* **CHALLENGE**: Turn the rows below into a JSON list of strings with one string per line, and skip any blank lines.

[Rows for pointing to text and elements]

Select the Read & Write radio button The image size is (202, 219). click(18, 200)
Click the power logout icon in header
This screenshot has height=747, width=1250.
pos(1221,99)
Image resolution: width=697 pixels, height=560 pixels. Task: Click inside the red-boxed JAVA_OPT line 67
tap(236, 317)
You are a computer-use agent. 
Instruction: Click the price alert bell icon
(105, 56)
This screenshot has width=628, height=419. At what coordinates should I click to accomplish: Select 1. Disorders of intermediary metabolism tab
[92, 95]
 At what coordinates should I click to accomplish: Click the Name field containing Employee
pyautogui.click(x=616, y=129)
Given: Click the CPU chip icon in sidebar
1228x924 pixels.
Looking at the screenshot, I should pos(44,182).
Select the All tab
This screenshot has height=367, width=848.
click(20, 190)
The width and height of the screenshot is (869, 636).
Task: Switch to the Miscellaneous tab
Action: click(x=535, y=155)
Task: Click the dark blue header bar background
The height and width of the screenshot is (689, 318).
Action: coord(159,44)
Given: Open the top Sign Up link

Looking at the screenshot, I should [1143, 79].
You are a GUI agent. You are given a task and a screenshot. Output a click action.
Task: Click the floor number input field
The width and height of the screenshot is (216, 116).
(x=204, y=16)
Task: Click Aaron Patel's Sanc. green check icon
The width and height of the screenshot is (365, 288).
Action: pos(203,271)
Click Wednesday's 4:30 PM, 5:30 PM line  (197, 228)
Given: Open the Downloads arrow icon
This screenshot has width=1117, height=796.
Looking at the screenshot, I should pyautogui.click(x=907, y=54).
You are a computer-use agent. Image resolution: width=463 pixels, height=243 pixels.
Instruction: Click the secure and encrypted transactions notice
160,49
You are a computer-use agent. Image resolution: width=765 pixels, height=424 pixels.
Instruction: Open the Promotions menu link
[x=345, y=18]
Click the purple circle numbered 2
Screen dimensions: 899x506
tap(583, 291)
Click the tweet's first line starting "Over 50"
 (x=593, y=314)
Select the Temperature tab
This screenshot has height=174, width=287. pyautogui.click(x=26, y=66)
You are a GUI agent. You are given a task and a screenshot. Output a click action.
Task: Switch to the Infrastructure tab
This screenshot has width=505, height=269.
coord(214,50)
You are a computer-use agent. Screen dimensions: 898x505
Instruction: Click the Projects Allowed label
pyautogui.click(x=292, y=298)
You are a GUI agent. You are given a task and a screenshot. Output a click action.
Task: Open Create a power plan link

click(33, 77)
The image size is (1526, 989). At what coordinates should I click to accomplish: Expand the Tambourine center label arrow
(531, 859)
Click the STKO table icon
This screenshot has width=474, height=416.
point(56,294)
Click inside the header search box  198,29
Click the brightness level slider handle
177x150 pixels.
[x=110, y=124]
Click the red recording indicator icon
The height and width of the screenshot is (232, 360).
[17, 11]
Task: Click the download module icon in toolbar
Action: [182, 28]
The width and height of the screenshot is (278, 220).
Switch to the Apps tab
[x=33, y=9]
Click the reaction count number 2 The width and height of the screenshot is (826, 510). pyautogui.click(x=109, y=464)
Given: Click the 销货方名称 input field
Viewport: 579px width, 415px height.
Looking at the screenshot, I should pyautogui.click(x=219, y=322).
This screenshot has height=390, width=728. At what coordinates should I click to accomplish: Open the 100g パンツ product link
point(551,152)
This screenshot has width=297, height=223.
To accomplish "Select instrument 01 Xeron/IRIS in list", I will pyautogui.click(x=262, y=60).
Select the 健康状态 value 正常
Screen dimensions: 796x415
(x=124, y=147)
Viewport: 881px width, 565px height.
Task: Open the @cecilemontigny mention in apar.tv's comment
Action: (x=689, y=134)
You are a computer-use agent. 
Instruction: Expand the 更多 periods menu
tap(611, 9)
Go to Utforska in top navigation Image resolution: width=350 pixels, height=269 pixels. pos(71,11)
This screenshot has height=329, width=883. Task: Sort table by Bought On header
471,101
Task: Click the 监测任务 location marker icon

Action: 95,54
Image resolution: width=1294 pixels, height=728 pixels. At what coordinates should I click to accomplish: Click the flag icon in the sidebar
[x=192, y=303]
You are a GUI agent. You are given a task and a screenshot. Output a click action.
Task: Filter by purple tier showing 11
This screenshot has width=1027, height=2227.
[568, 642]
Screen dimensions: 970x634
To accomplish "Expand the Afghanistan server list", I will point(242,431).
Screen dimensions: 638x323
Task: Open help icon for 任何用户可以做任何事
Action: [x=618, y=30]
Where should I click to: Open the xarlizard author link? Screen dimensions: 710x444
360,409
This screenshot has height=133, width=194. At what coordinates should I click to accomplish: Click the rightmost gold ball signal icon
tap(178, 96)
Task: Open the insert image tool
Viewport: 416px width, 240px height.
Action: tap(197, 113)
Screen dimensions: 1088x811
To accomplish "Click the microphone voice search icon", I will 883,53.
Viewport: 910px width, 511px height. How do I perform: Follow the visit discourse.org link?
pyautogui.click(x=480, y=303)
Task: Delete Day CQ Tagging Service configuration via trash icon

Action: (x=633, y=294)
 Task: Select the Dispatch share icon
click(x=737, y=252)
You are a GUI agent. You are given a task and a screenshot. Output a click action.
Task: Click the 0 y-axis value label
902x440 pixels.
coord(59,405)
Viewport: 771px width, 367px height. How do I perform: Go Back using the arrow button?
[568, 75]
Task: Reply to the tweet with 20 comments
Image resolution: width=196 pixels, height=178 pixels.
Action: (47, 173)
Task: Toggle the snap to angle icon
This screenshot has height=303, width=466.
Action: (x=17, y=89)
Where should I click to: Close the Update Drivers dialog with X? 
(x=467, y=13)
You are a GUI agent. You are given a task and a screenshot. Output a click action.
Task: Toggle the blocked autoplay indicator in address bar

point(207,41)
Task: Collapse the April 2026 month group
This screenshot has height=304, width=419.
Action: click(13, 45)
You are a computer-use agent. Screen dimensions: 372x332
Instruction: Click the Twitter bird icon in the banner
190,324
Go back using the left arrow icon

* **OUTPUT BELOW**:
[
  "Select the Read & Write radio button The image size is (202, 219). click(18, 200)",
  "Click the power logout icon in header",
  "This screenshot has height=747, width=1250.",
  "pos(1221,99)",
  "Image resolution: width=697 pixels, height=560 pixels. Task: Click inside the red-boxed JAVA_OPT line 67",
  "tap(236, 317)",
  "You are a computer-use agent. ",
  "Instruction: Click the price alert bell icon",
  "(105, 56)",
  "This screenshot has width=628, height=419. At what coordinates should I click to accomplish: Select 1. Disorders of intermediary metabolism tab",
  "[92, 95]",
  " At what coordinates should I click to accomplish: Click the Name field containing Employee",
  "pyautogui.click(x=616, y=129)",
  "Given: Click the CPU chip icon in sidebar",
  "1228x924 pixels.",
  "Looking at the screenshot, I should pos(44,182).",
  "Select the All tab",
  "This screenshot has height=367, width=848.",
  "click(20, 190)",
  "The width and height of the screenshot is (869, 636).",
  "Task: Switch to the Miscellaneous tab",
  "Action: click(x=535, y=155)",
  "Task: Click the dark blue header bar background",
  "The height and width of the screenshot is (689, 318).",
  "Action: coord(159,44)",
  "Given: Open the top Sign Up link",
  "Looking at the screenshot, I should [1143, 79].",
  "You are a GUI agent. You are given a task and a screenshot. Output a click action.",
  "Task: Click the floor number input field",
  "The width and height of the screenshot is (216, 116).",
  "(x=204, y=16)",
  "Task: Click Aaron Patel's Sanc. green check icon",
  "The width and height of the screenshot is (365, 288).",
  "Action: pos(203,271)",
  "Click Wednesday's 4:30 PM, 5:30 PM line  (197, 228)",
  "Given: Open the Downloads arrow icon",
  "This screenshot has width=1117, height=796.",
  "Looking at the screenshot, I should pyautogui.click(x=907, y=54).",
  "You are a computer-use agent. Image resolution: width=463 pixels, height=243 pixels.",
  "Instruction: Click the secure and encrypted transactions notice",
  "160,49",
  "You are a computer-use agent. Image resolution: width=765 pixels, height=424 pixels.",
  "Instruction: Open the Promotions menu link",
  "[x=345, y=18]",
  "Click the purple circle numbered 2",
  "Screen dimensions: 899x506",
  "tap(583, 291)",
  "Click the tweet's first line starting \"Over 50\"",
  " (x=593, y=314)",
  "Select the Temperature tab",
  "This screenshot has height=174, width=287. pyautogui.click(x=26, y=66)",
  "You are a GUI agent. You are given a task and a screenshot. Output a click action.",
  "Task: Switch to the Infrastructure tab",
  "This screenshot has width=505, height=269.",
  "coord(214,50)",
  "You are a computer-use agent. Screen dimensions: 898x505",
  "Instruction: Click the Projects Allowed label",
  "pyautogui.click(x=292, y=298)",
  "You are a GUI agent. You are given a task and a screenshot. Output a click action.",
  "Task: Open Create a power plan link",
  "click(33, 77)",
  "The image size is (1526, 989). At what coordinates should I click to accomplish: Expand the Tambourine center label arrow",
  "(531, 859)",
  "Click the STKO table icon",
  "This screenshot has width=474, height=416.",
  "point(56,294)",
  "Click inside the header search box  198,29",
  "Click the brightness level slider handle",
  "177x150 pixels.",
  "[x=110, y=124]",
  "Click the red recording indicator icon",
  "The height and width of the screenshot is (232, 360).",
  "[17, 11]",
  "Task: Click the download module icon in toolbar",
  "Action: [182, 28]",
  "The width and height of the screenshot is (278, 220).",
  "Switch to the Apps tab",
  "[x=33, y=9]",
  "Click the reaction count number 2 The width and height of the screenshot is (826, 510). pyautogui.click(x=109, y=464)",
  "Given: Click the 销货方名称 input field",
  "Viewport: 579px width, 415px height.",
  "Looking at the screenshot, I should pyautogui.click(x=219, y=322).",
  "This screenshot has height=390, width=728. At what coordinates should I click to accomplish: Open the 100g パンツ product link",
  "point(551,152)",
  "This screenshot has width=297, height=223.",
  "To accomplish \"Select instrument 01 Xeron/IRIS in list\", I will pyautogui.click(x=262, y=60).",
  "Select the 健康状态 value 正常",
  "Screen dimensions: 796x415",
  "(x=124, y=147)",
  "Viewport: 881px width, 565px height.",
  "Task: Open the @cecilemontigny mention in apar.tv's comment",
  "Action: (x=689, y=134)",
  "You are a computer-use agent. ",
  "Instruction: Expand the 更多 periods menu",
  "tap(611, 9)",
  "Go to Utforska in top navigation Image resolution: width=350 pixels, height=269 pixels. pos(71,11)",
  "This screenshot has height=329, width=883. Task: Sort table by Bought On header",
  "471,101",
  "Task: Click the 监测任务 location marker icon",
  "Action: 95,54",
  "Image resolution: width=1294 pixels, height=728 pixels. At what coordinates should I click to accomplish: Click the flag icon in the sidebar",
  "[x=192, y=303]",
  "You are a GUI agent. You are given a task and a screenshot. Output a click action.",
  "Task: Filter by purple tier showing 11",
  "This screenshot has width=1027, height=2227.",
  "[568, 642]",
  "Screen dimensions: 970x634",
  "To accomplish \"Expand the Afghanistan server list\", I will point(242,431).",
  "Screen dimensions: 638x323",
  "Task: Open help icon for 任何用户可以做任何事",
  "Action: [x=618, y=30]",
  "Where should I click to: Open the xarlizard author link? Screen dimensions: 710x444",
  "360,409",
  "This screenshot has height=133, width=194. At what coordinates should I click to accomplish: Click the rightmost gold ball signal icon",
  "tap(178, 96)",
  "Task: Open the insert image tool",
  "Viewport: 416px width, 240px height.",
  "Action: tap(197, 113)",
  "Screen dimensions: 1088x811",
  "To accomplish \"Click the microphone voice search icon\", I will 883,53.",
  "Viewport: 910px width, 511px height. How do I perform: Follow the visit discourse.org link?",
  "pyautogui.click(x=480, y=303)",
  "Task: Delete Day CQ Tagging Service configuration via trash icon",
  "Action: (x=633, y=294)",
  " Task: Select the Dispatch share icon",
  "click(x=737, y=252)",
  "You are a GUI agent. You are given a task and a screenshot. Output a click action.",
  "Task: Click the 0 y-axis value label",
  "902x440 pixels.",
  "coord(59,405)",
  "Viewport: 771px width, 367px height. How do I perform: Go Back using the arrow button?",
  "[568, 75]",
  "Task: Reply to the tweet with 20 comments",
  "Image resolution: width=196 pixels, height=178 pixels.",
  "Action: (47, 173)",
  "Task: Toggle the snap to angle icon",
  "This screenshot has height=303, width=466.",
  "Action: (x=17, y=89)",
  "Where should I click to: Close the Update Drivers dialog with X? ",
  "(x=467, y=13)",
  "You are a GUI agent. You are given a task and a screenshot. Output a click action.",
  "Task: Toggle the blocked autoplay indicator in address bar",
  "point(207,41)",
  "Task: Collapse the April 2026 month group",
  "This screenshot has height=304, width=419.",
  "Action: click(13, 45)",
  "You are a computer-use agent. Screen dimensions: 372x332",
  "Instruction: Click the Twitter bird icon in the banner",
  "190,324",
  "Go back using the left arrow icon"
]